Task to complete » Whatever pictures the entries hold, omit them, and output exactly the lines from the one containing "Expand the SQL category chevron" through the final line.

- - - -

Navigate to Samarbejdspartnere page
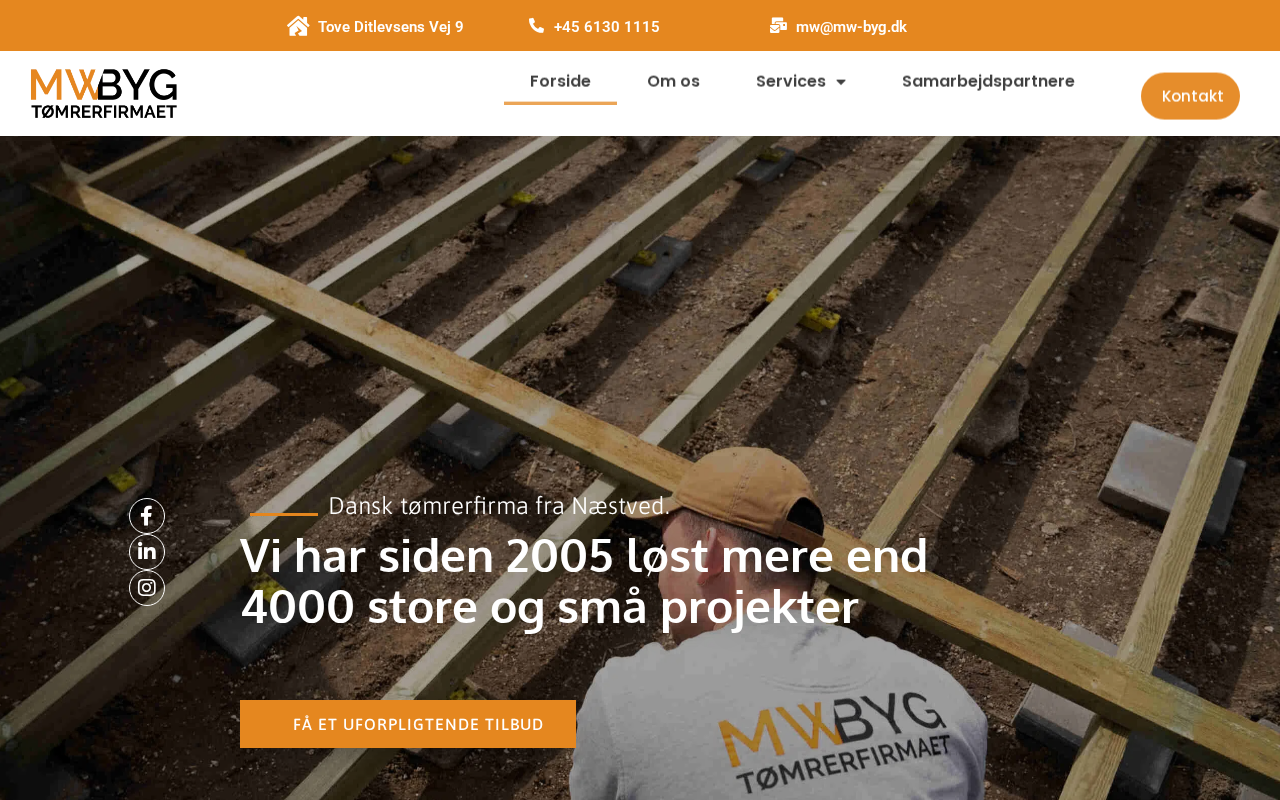 (x=988, y=81)

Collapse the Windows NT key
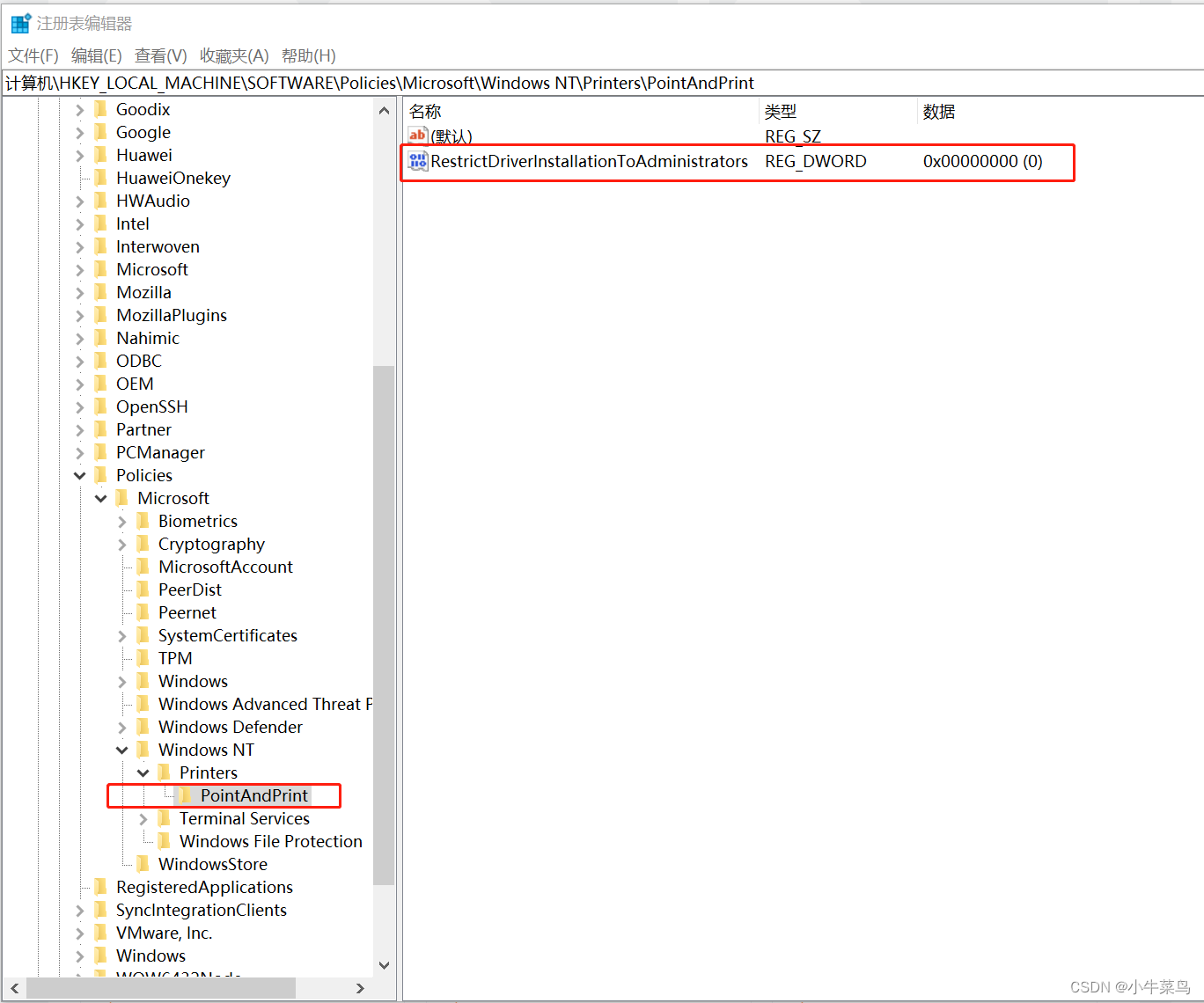point(122,749)
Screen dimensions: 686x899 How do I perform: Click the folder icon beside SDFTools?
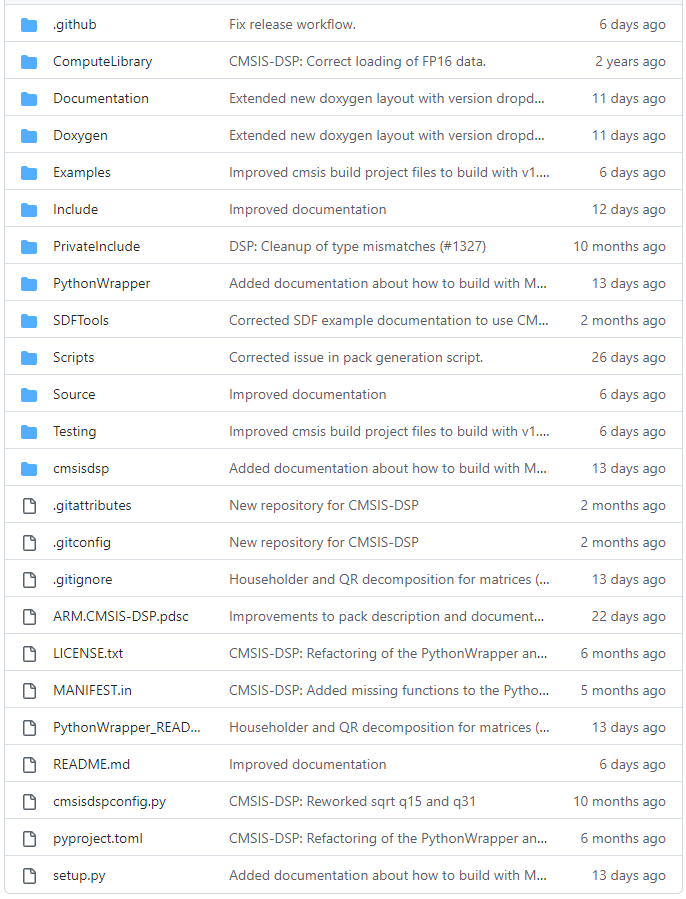[x=29, y=320]
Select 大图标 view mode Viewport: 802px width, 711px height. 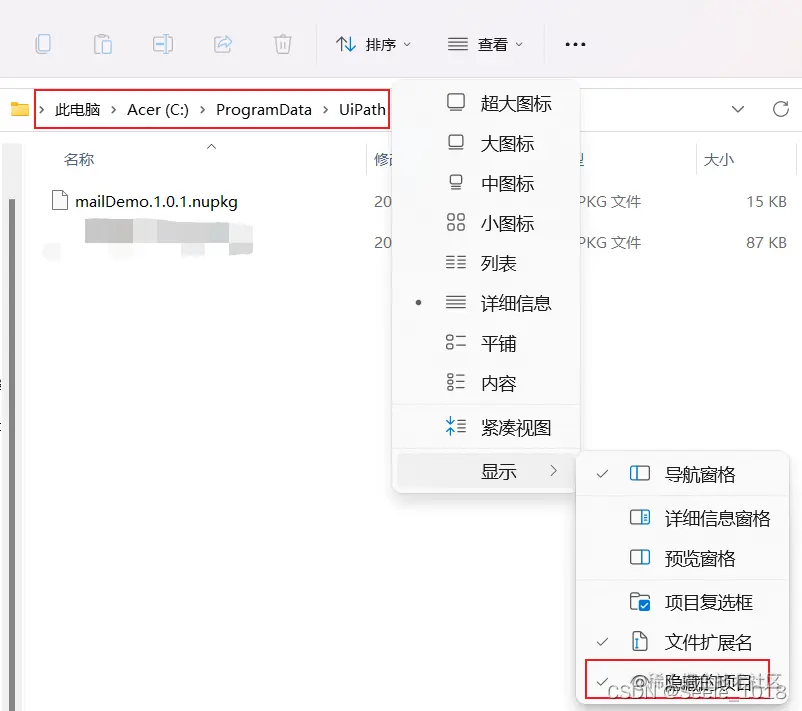(x=508, y=143)
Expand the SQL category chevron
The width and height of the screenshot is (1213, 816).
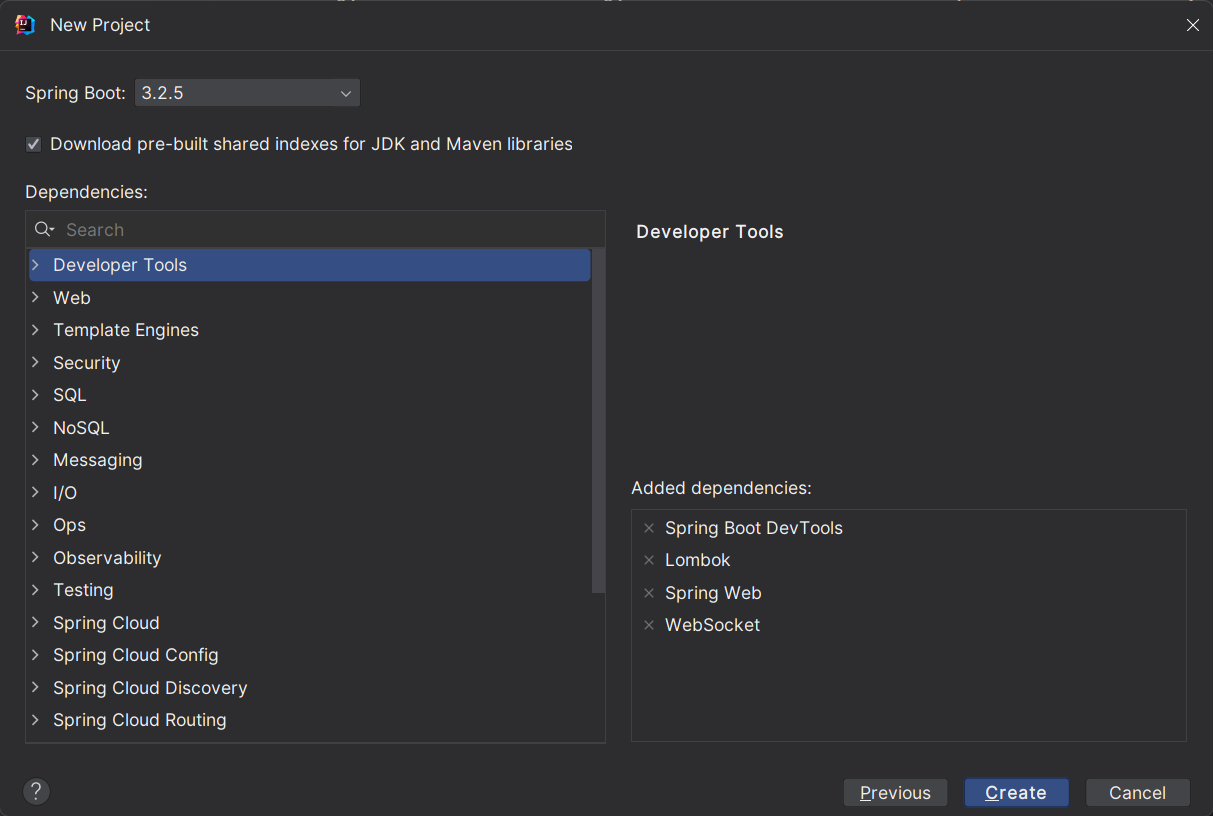tap(36, 395)
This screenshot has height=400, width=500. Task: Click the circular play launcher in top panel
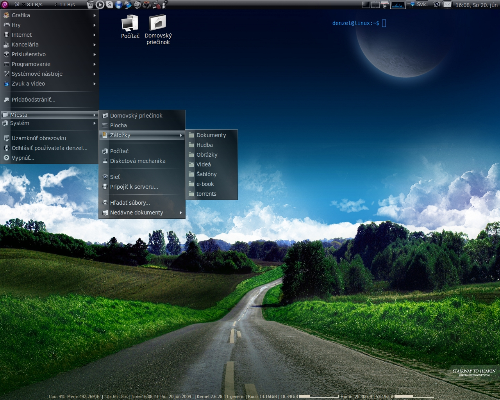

- - - -

Answer to this problem »
Expand the SQL category chevron
The width and height of the screenshot is (1213, 816).
tap(36, 395)
This screenshot has height=400, width=500. Task: Click the circular play launcher in top panel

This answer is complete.